**REQUIRED WORK**
Indicate only the number of lines in the listing below in which the word "text" appears.

**INFORMATION SHOWN**
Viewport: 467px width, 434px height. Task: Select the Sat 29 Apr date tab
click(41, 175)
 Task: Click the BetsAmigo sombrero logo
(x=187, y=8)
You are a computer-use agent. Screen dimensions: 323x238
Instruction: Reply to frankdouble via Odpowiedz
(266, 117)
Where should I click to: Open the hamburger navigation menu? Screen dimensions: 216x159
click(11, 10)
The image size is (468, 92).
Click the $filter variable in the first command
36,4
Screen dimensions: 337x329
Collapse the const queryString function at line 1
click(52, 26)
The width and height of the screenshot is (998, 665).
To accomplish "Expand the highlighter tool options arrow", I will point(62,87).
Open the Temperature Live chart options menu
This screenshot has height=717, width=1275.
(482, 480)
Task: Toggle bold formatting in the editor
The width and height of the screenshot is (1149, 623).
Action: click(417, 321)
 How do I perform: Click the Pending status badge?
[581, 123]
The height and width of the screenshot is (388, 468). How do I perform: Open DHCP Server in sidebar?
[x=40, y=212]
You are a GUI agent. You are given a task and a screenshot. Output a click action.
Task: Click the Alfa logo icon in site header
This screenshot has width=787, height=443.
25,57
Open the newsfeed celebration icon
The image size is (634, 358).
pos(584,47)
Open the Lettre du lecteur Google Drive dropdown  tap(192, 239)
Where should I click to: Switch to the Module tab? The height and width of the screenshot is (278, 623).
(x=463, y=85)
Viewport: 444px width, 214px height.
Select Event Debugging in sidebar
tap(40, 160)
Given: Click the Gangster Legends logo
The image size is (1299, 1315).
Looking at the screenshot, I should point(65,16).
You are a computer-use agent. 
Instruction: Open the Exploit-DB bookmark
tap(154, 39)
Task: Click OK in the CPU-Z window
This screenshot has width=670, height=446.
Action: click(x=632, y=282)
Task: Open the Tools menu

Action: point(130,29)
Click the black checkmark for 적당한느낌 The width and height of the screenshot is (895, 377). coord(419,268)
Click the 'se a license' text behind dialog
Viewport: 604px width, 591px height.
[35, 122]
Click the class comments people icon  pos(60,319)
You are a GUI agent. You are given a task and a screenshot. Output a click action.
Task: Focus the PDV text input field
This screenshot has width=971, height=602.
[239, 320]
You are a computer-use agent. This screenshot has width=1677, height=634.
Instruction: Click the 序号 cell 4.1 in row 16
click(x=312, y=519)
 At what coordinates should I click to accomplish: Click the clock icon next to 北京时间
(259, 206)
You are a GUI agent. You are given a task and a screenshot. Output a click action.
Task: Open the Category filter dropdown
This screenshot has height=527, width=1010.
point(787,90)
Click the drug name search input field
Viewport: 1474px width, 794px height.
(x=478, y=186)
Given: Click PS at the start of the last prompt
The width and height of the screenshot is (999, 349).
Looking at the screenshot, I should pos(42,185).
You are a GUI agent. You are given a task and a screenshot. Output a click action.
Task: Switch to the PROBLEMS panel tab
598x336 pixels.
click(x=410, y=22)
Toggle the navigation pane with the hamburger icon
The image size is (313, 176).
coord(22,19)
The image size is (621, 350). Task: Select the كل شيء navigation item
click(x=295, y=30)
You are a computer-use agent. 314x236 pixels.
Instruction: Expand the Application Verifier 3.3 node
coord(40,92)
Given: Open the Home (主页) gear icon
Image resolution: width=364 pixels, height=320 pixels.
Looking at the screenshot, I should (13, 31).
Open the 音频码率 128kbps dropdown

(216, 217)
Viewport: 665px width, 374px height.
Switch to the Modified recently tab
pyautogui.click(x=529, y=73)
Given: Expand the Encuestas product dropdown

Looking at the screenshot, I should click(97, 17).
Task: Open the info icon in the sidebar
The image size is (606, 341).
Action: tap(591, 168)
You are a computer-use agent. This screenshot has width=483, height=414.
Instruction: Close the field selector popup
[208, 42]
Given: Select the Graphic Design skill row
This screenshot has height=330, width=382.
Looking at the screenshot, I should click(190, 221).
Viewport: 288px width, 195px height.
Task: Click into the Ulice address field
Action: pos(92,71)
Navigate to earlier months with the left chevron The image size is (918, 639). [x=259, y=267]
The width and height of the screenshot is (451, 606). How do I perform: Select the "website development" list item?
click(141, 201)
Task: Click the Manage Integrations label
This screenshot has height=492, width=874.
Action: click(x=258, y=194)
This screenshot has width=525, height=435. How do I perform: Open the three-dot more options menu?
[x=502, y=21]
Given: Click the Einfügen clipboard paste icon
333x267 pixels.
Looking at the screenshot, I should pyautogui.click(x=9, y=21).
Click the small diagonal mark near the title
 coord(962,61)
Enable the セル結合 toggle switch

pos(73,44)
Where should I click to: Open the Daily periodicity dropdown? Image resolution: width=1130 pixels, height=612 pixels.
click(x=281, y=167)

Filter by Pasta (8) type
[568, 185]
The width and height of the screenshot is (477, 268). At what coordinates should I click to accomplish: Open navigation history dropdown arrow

**RESULT FOR THIS TASK**
2